● **TASK**: Scan the entries for "agent". Every line that holds it is to be copied.

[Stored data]
------------------------------------

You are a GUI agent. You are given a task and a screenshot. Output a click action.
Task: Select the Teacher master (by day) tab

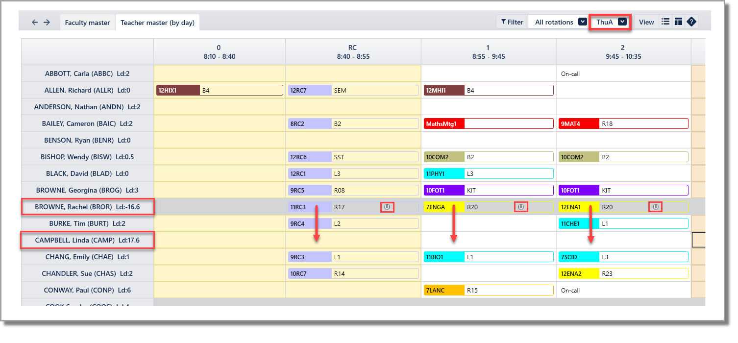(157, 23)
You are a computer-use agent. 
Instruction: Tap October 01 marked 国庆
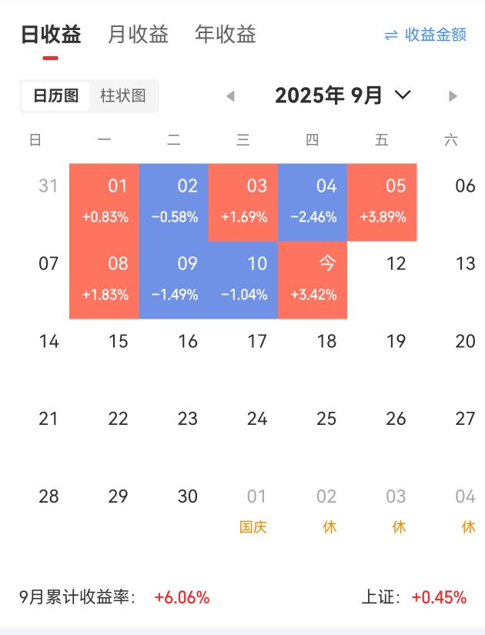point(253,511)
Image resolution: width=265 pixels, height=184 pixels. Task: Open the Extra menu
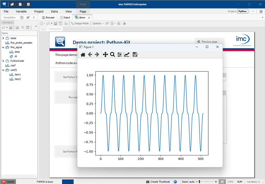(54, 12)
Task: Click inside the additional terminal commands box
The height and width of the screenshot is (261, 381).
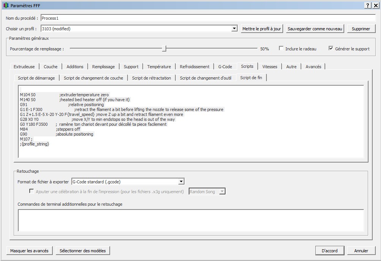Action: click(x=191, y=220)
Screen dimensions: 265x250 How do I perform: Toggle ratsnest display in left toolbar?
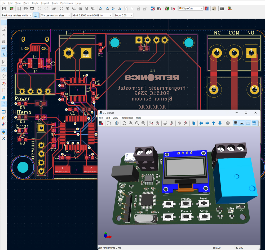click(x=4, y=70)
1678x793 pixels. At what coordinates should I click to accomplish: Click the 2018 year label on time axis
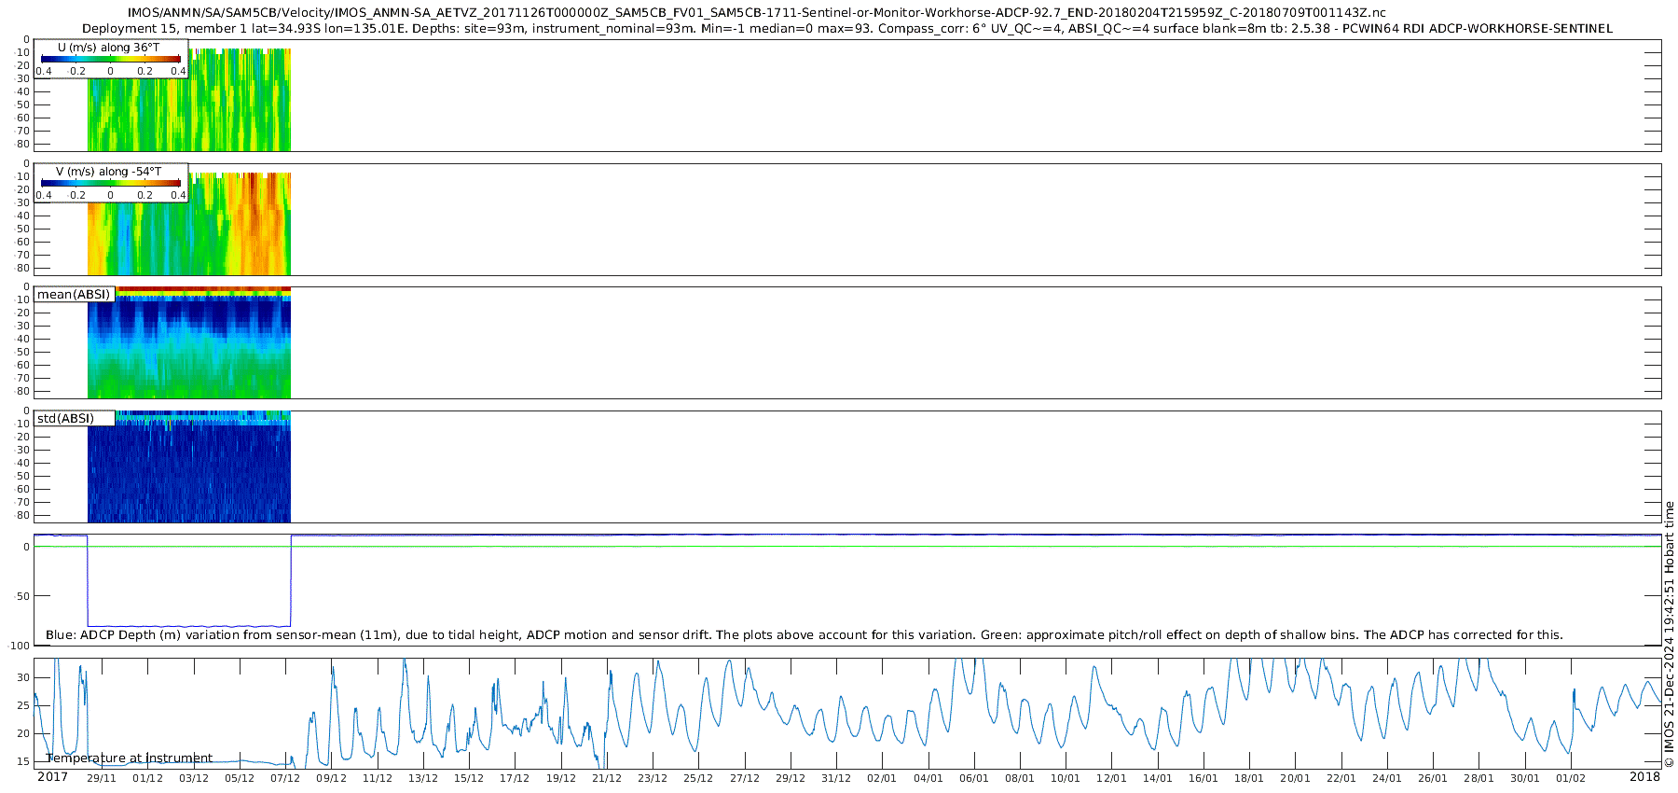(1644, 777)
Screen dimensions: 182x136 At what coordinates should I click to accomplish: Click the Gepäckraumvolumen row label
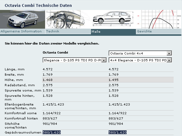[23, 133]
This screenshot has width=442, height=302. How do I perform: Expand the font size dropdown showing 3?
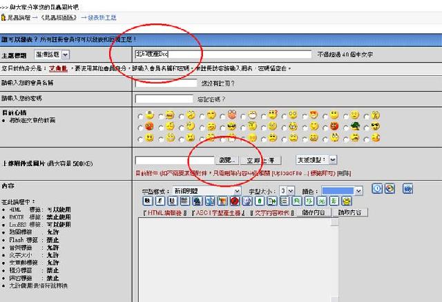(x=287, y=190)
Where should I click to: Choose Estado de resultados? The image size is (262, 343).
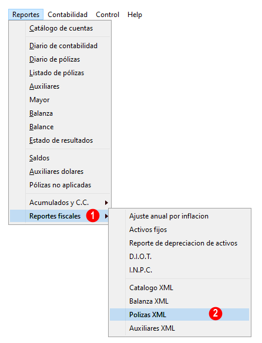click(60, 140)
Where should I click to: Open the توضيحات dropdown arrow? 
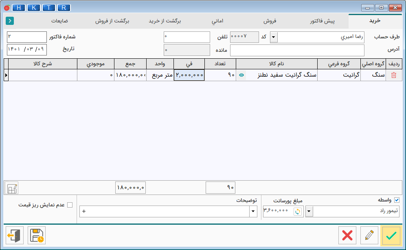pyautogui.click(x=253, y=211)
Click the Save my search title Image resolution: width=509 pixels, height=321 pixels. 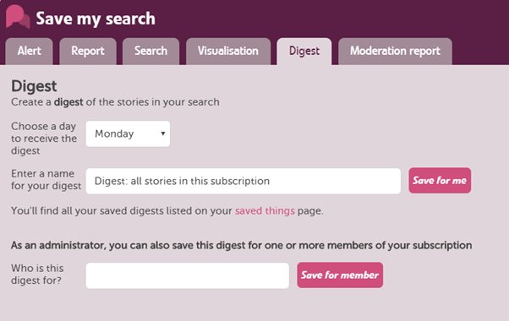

------------------------------------

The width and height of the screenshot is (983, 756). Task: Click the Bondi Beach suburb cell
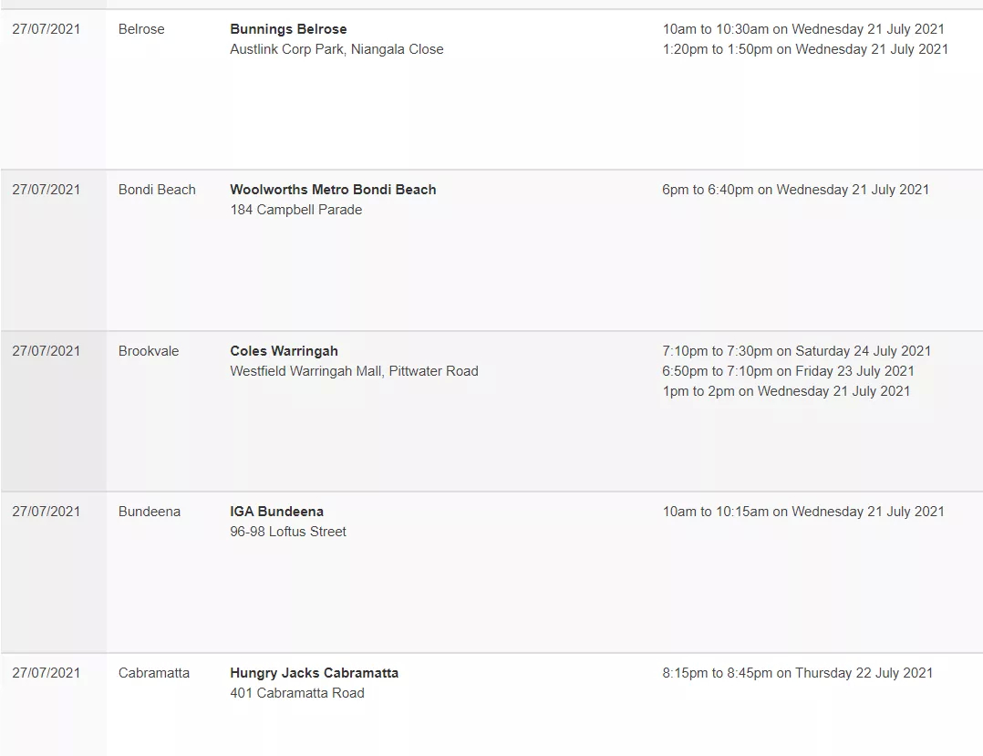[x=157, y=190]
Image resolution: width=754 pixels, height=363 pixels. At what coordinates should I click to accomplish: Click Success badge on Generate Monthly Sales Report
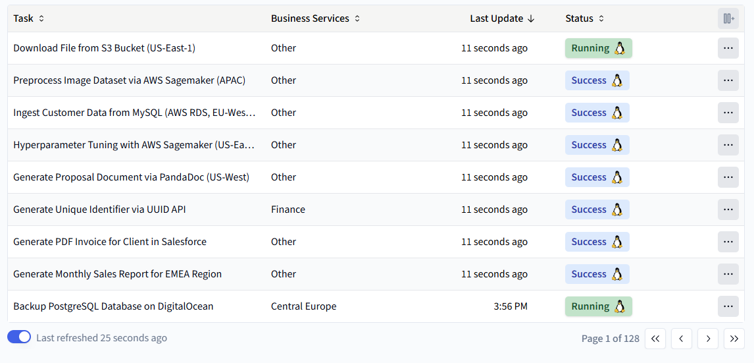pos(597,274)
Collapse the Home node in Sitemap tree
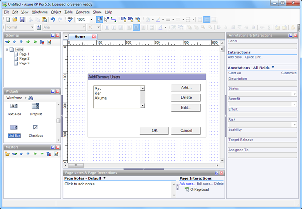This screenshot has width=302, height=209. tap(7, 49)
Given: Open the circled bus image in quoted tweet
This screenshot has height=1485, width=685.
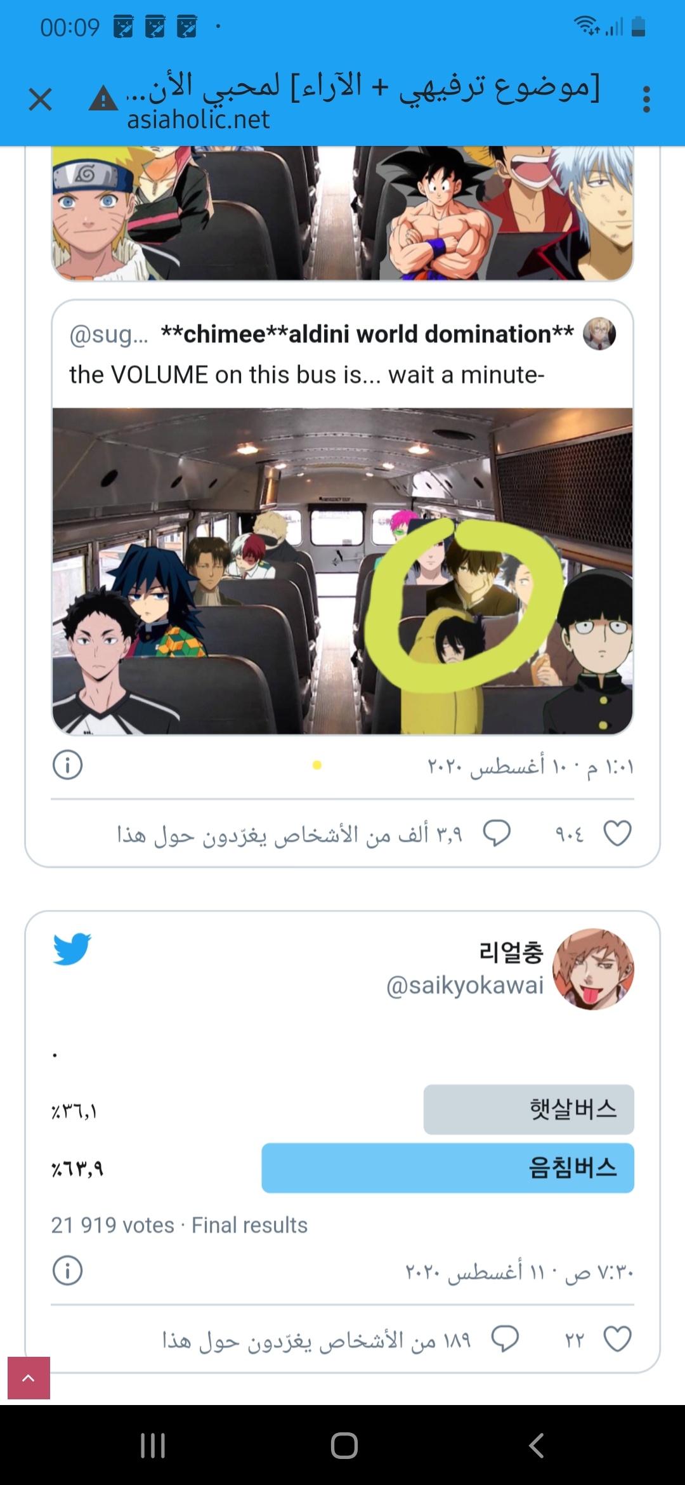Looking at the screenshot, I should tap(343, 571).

------------------------------------

● **EXPECTED ANSWER**:
You are a GUI agent. You are given a task and a screenshot. Output a click action.
You are a computer-use agent. 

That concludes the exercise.